We’re still polishing our user interface and improving performance, but we’re closer than ever to bringing Universe Sandbox to mobile devices (iOS and Android). This has been a major focus for a few years, and we’re continuing to prioritize it and the required features this year.

  • Big Simulation, Little Computer
    • Boosting performance across all platforms is a major mobile requirement for us. Our physics simulation architecture overhaul (currently available as a preview) will deliver necessary performance gains for both mobile devices and desktops.
    • We’ve been scouring our codebase to identify and implement performance improvements, including better caching for textures and the user interface.
    • Internal graphics improvements, such as new upscaling methods, will enhance performance on mobile devices.
  • How to Control the Universe
    • We’re continuing to improve our interface system that automatically positions, resizes, and closes panels so you can spend less time moving the interface around and more time interacting with the simulation.
  • More Information
    • Universe Sandbox on mobile is built from the same codebase as the desktop version and will have the same features.
    • The mobile release date is still to be determined.
    • We expect to release the mobile version as  a one-time paid app with no ads or in-game purchases. We haven’t yet finalized pricing.
    • While we want to support as many devices as possible, the minimum hardware requirements are not finalized.
    • Sign up for our mobile mailing list to receive updates about mobile development
      http://universesandbox.com/mobile/

Behind-the-Scenes Changes

Work in Progress: An early version of our new development tool for comparing screenshots from different versions of Universe Sandbox to identify changes and possible issues.
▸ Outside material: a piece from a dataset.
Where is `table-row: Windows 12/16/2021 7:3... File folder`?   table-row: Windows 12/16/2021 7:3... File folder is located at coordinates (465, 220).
Flashy new features are always fun to share, but we’re also constantly improving our development process. These under-the-hood changes may not be obvious, but they can make a big difference over time.

  • Save Files
    • Simulation and object save files are now more versatile and capable in our physics simulation architecture changes preview. In the future, this will allow you to save and share custom presets (such as individual species of life).
  • Testing, Testing, 1, 2, 3
    • We’re continuing to improve and standardize our suite of automated testing tools for quantifying and comparing collision physics, simulation performance, and graphical changes.
    • Continued improvements to the system we use to build, test, and distribute new versions of Universe Sandbox have made it even easier to release updates, patches, and preview versions. What used to take one person a few hours is now as simple as a couple of clicks.

And Beyond!

Experimental Test: An exploratory mock-up of how different tools could look in Universe Sandbox when using a gamepad.
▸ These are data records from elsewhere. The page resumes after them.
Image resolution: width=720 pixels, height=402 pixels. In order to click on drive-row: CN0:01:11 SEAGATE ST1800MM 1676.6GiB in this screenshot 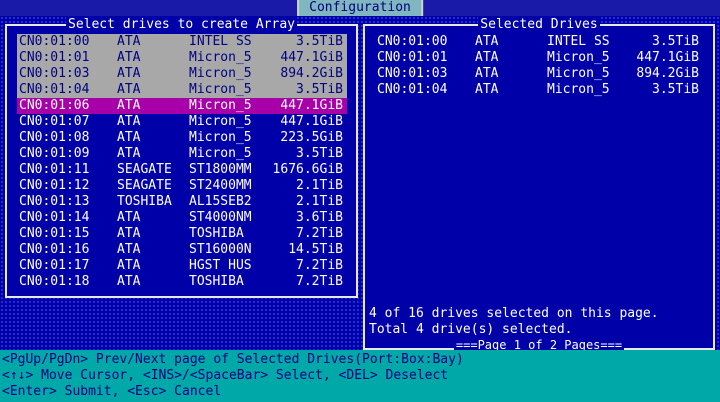, I will do `click(182, 170)`.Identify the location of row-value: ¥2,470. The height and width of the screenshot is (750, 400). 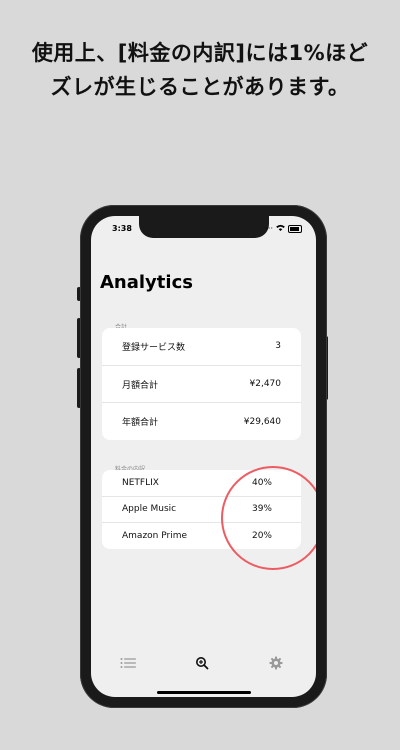
(266, 384).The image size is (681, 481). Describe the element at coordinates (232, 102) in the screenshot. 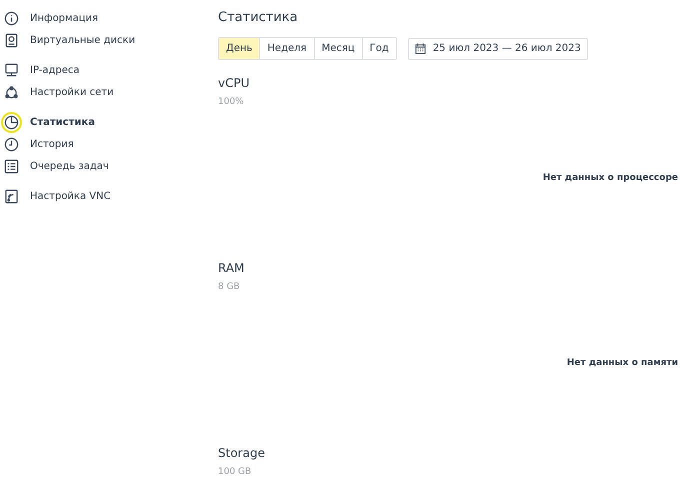

I see `capacity-label: 100%` at that location.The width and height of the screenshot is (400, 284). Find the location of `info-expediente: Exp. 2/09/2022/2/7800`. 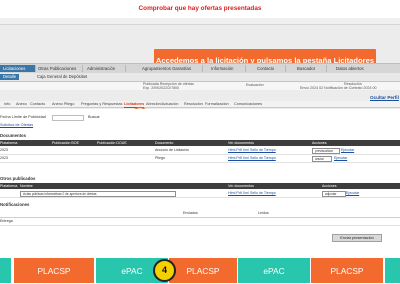

info-expediente: Exp. 2/09/2022/2/7800 is located at coordinates (162, 88).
Our plans extend beyond 2026 and include adding detailed planet surfaces, simulating stellar life cycles, and adding gamepad support. Some features are in early development, while others are still in the planning phase, and we don’t yet know when they will be released.
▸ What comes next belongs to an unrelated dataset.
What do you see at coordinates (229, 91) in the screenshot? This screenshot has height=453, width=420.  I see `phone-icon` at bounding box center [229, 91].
  • Spaceships & Megastructures
    • From small spacecraft to Dyson spheres, we want you to be able to construct (and destroy) structures with simulated parts and physics. Adding rigid-body physics is the next major step toward making that happen.
  • Detailed Planet Surfaces
    • Imagine flying over mountains and through canyons on planet surfaces in Universe Sandbox. We’re still experimenting with adding procedural detail and terrain to planet surfaces.
  • Planet Customization
    • Satisfy your world-building desires and create a planet using custom maps or images (like a picture of your dog).
  • Stellar Lifecycles
    • Realistically simulating how stars burn hydrogen into helium (and heavier elements) and die violent deaths is complex, but we’re thinking about how to rebuild our star simulation so we can bring stellar evolution to Universe Sandbox.
  • Gamepad, Steam Deck, and Home Consoles
    • What could be better than playing Universe Sandbox from the comfort of your couch? We want to add gamepad support so you can control your universe in more ways. This will improve our Steam Deck support and could enable support for other gamepad-based consoles in the future.

We’re excited to bring so much to Universe Sandbox this year, and we can’t wait to share it with you!